Ulrike Müller studierte von 1999 bis 2002 Schauspiel an der Hochschule für Musik und Theater „Felix Mendelssohn Bartholdy“ Leipzig. Sie arbeitete als Ensemblemitglied am Staatsschauspiel Dresden und am Stadttheater Bielefeld und gastierte am Staatstheater Cottbus. 2008 schloss sie ein Regiestudium an der Hochschule für Schauspielkunst Ernst Busch in Berlin an. Seit 2010 arbeitet sie als freiberufliche Theater-Regisseurin und Autorin.

Müller inszenierte am bat-Studiotheater Berlin, am Landestheater Detmold, am Anhaltischen Theater Dessau, am Theater Rudolstadt, am Staatstheater Cottbus und am Hans-Otto Theater in Potsdam. Außerdem übernimmt sie Lehraufträge an der Universität Bielefeld sowie an verschiedenen Bildungseinrichtungen, zum Beispiel für „Abenteuer Kultur“. Die Drogerie-Markt-Kette „dm“ hat unter diesem Namen seit dem Jahr 2000 Theaterpädagogik als feste Säule in ihr Ausbildungskonzept verankert.

Bei der Kritikerumfrage der Zeitschrift Theater heute wurde sie 2012 für ihr Stück Das Projekt bin ich zur „besten Nachwuchsregisseurin“ nominiert.

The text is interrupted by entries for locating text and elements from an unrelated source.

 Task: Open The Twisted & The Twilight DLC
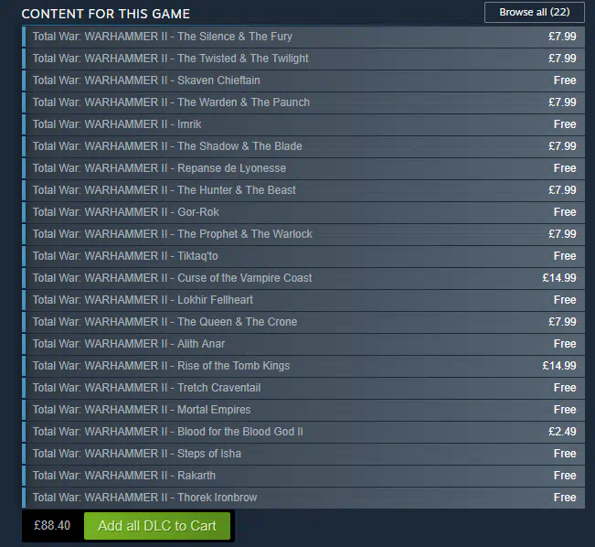tap(303, 59)
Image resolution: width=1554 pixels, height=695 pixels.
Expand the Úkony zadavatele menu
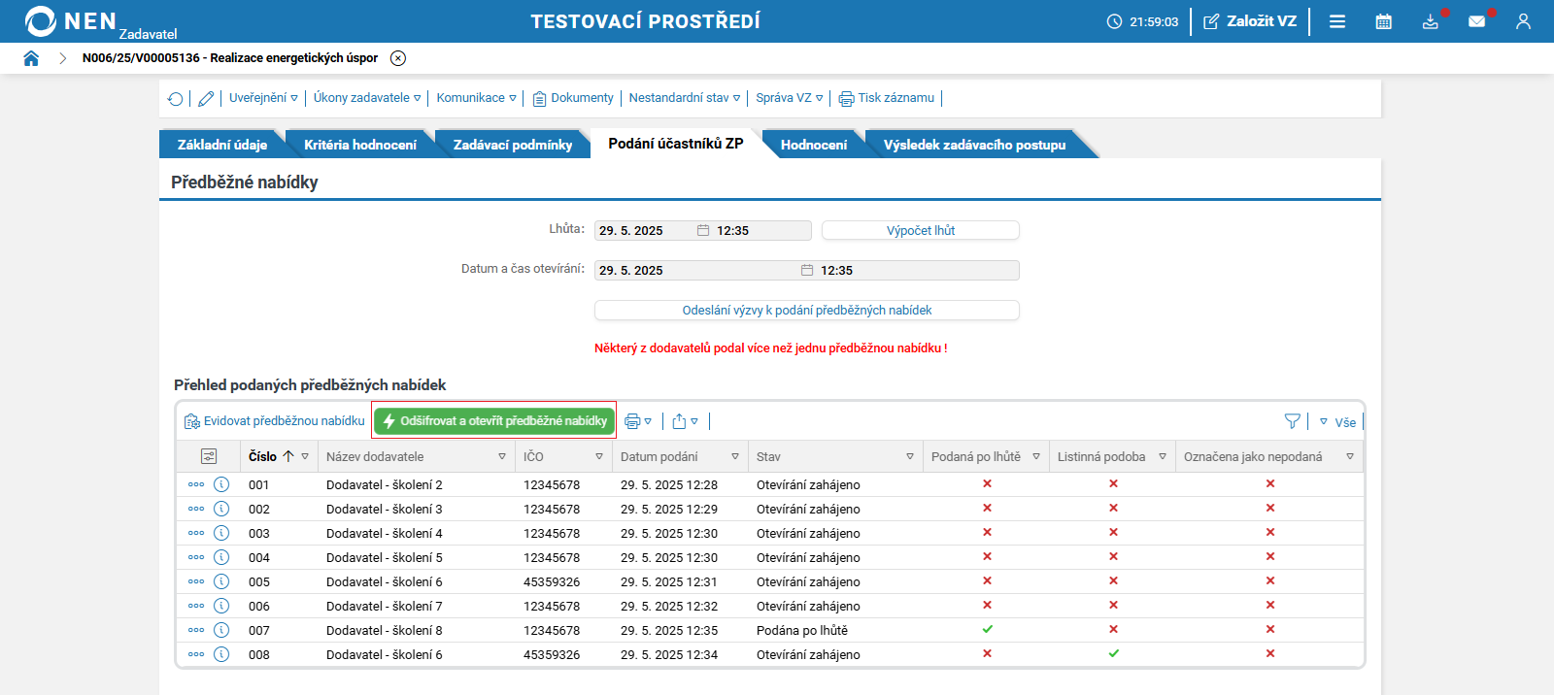tap(366, 98)
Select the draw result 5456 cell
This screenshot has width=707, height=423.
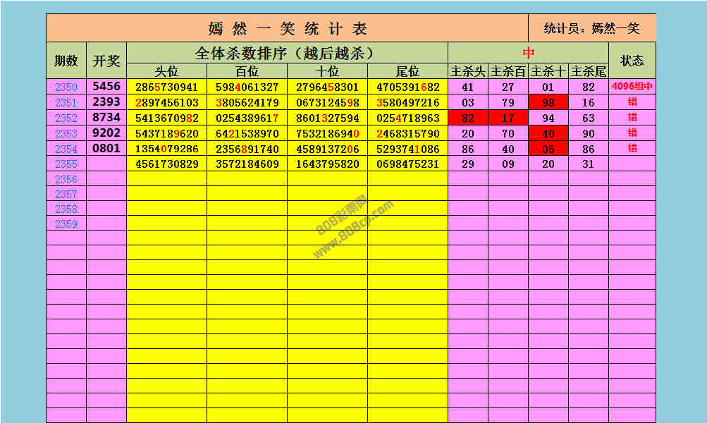click(x=106, y=87)
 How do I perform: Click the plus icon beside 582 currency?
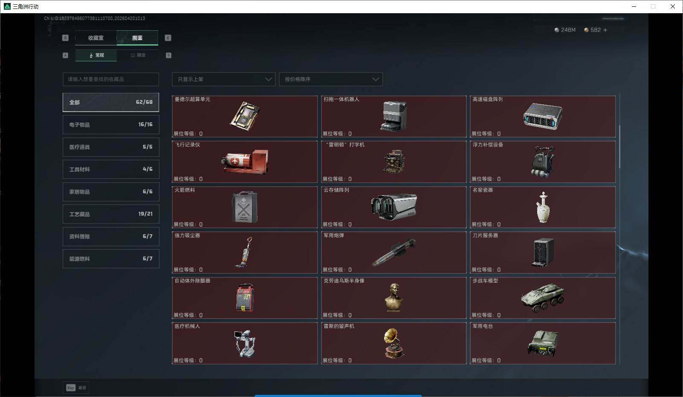pyautogui.click(x=605, y=30)
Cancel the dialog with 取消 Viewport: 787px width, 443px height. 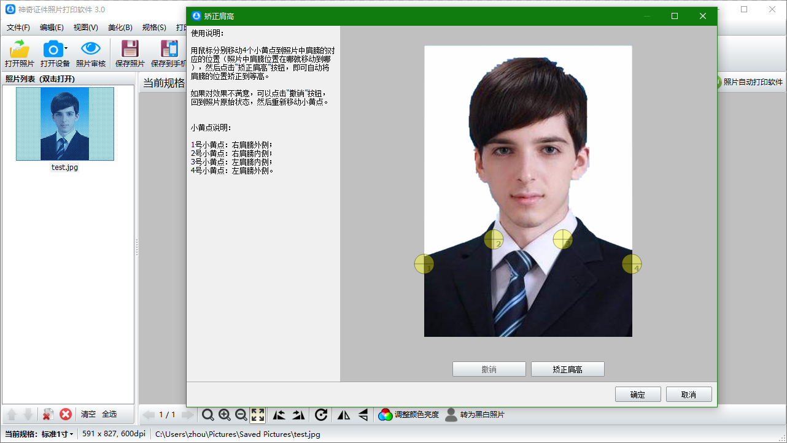(689, 395)
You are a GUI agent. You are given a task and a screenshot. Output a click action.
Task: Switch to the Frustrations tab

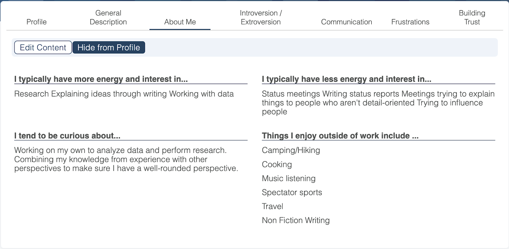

Für ihr Hörspiel Das Projekt bin ich! war sie 2015 für den ARD-Online-Award nominiert und gewann den mit 5000 Euro dotierten Deutschen Hörspielpreis der ARD. Laut Jurybegründung überzeugte das Hörspiel „mit seiner selbstverständlichen Balance von genauem unaufdringlichem Handwerk und politischer Aktualität“. Thematisch handelt das Stück von den Problemen, die zeitgenössische Schauspieler haben, eine Familie zu ernähren und beruflich zu überleben.

Mit ihrem Hörspiel „Lieber Nicolas Berggruen“ (2017) thematisiert Ulrike Müller die Wohnraumsituation in Berlin. Damit ist sie zum zweiten Mal für den deutschen Hörspielpreis nominiert.

Ulrike Müller lebt mit ihrer Familie in Berlin.